=== Section Start ===

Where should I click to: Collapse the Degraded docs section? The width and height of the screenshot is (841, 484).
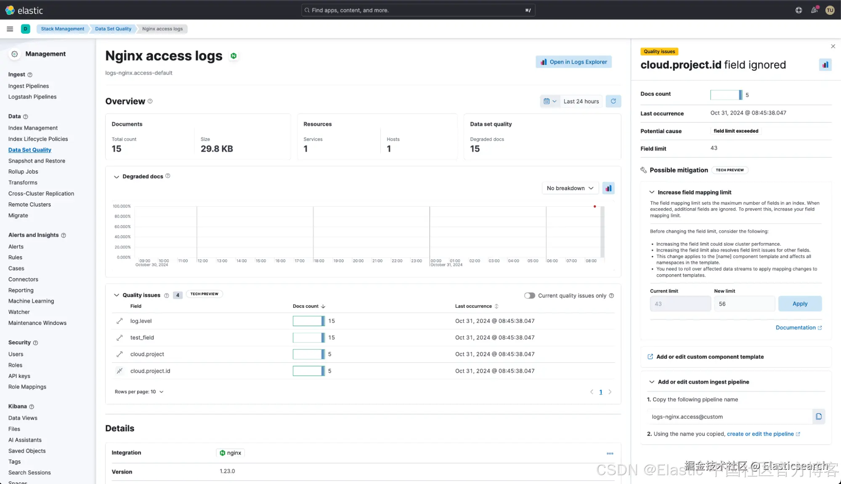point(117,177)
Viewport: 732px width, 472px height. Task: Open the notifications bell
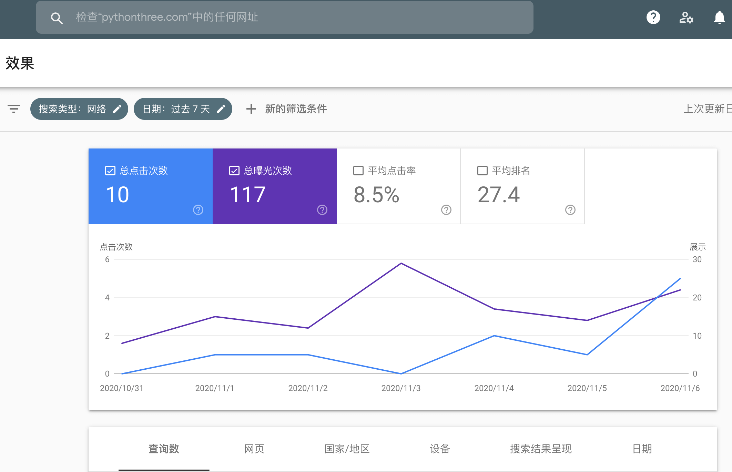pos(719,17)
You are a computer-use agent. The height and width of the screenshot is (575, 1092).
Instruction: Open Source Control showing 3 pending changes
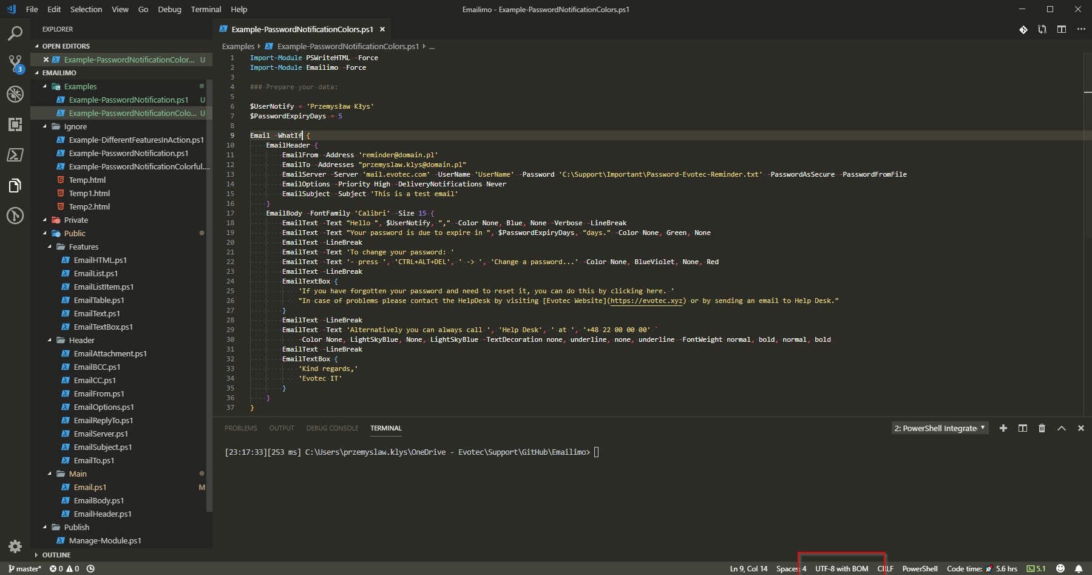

=== Section End ===

• What the exercise asks: The whole listing above must be duplicated word for word, apart from its pictures.

• Expected answer:
Where should I click to: Collapse the Degraded docs section? The width and height of the screenshot is (841, 484).
point(117,177)
Viewport: 732px width, 472px height. Task: Open the notifications bell
pos(719,17)
You are a computer-use agent. The height and width of the screenshot is (575, 1092).
Instruction: Open Source Control showing 3 pending changes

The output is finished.